=== What you need to do ===
Without including any image, repeat every record exactly.

Stored data

+ + + + +

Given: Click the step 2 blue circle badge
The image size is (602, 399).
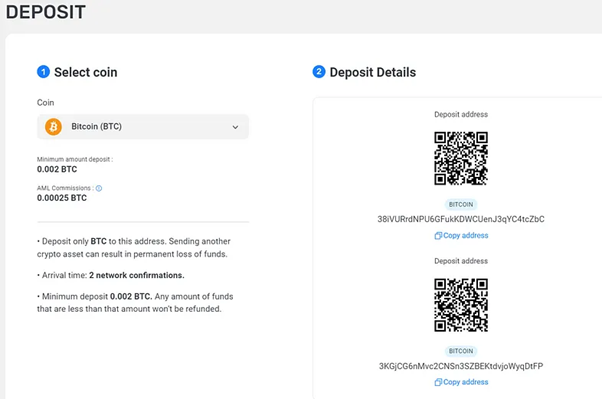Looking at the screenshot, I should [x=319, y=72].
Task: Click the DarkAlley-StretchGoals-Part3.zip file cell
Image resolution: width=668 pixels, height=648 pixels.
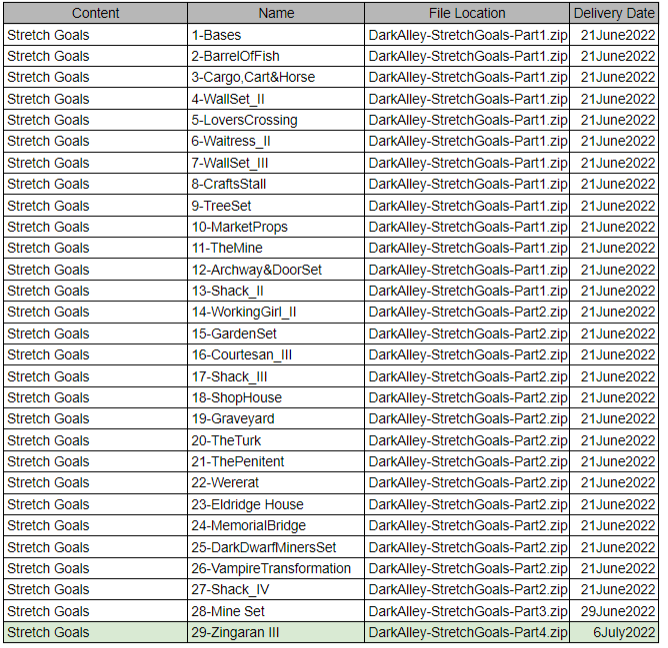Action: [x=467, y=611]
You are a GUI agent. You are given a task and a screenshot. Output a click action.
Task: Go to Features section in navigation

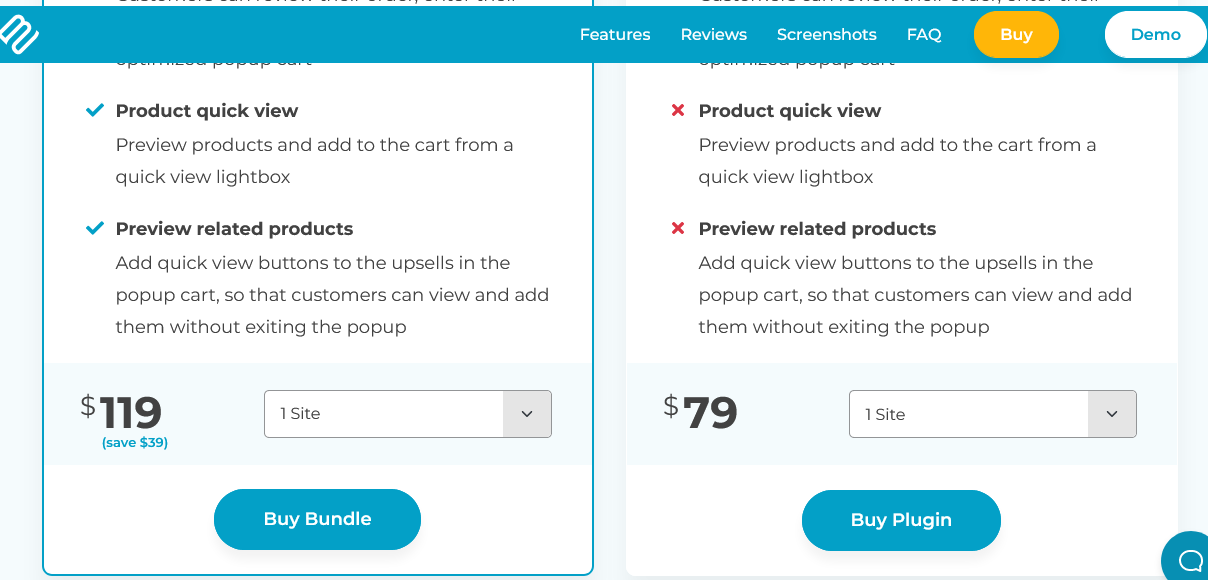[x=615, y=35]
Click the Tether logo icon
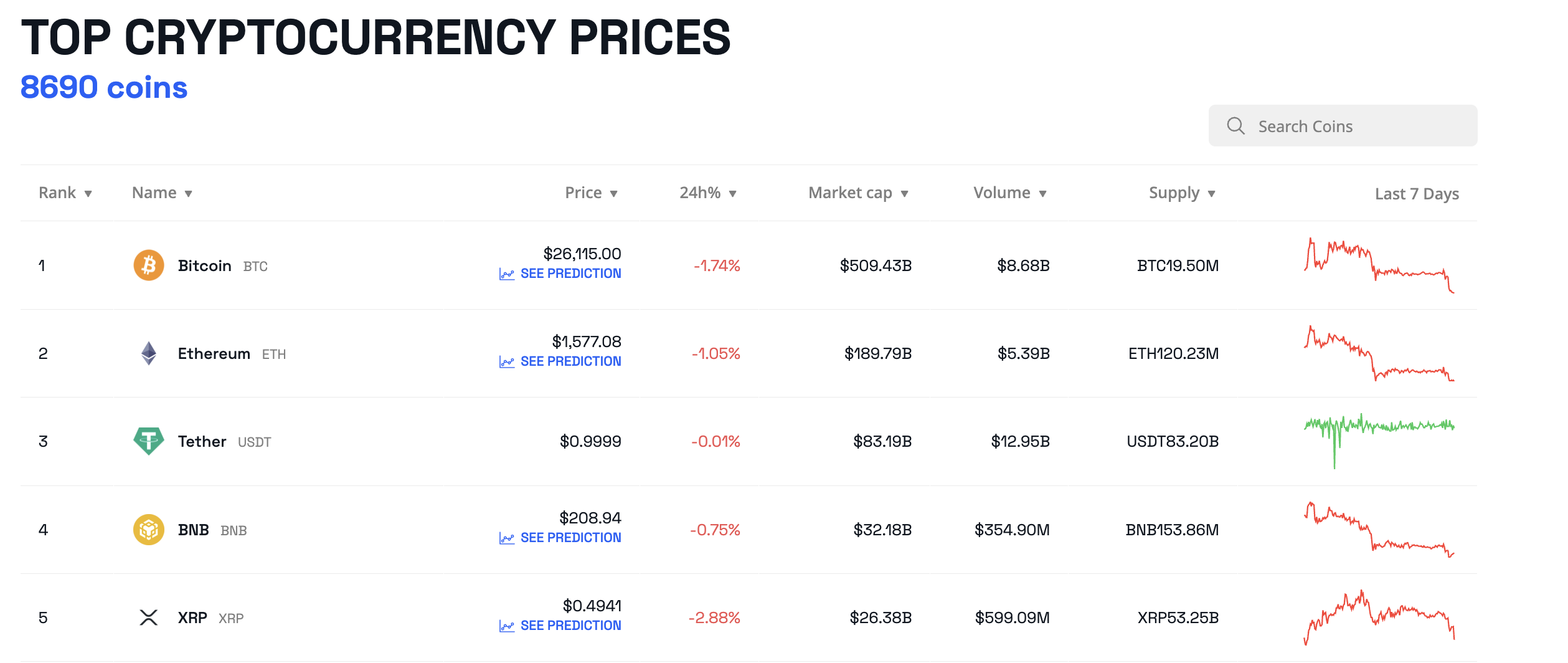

+ + + + +

=== Task result ===
Given: Click the step 2 blue circle badge
The image size is (602, 399).
Looking at the screenshot, I should [x=319, y=72].
Task: Click the DarkAlley-StretchGoals-Part3.zip file cell
Image resolution: width=668 pixels, height=648 pixels.
Action: [x=467, y=611]
You are a GUI agent. You are given a task and a screenshot. Output a click action.
Task: Go to Features section in navigation

[x=615, y=35]
Click the Tether logo icon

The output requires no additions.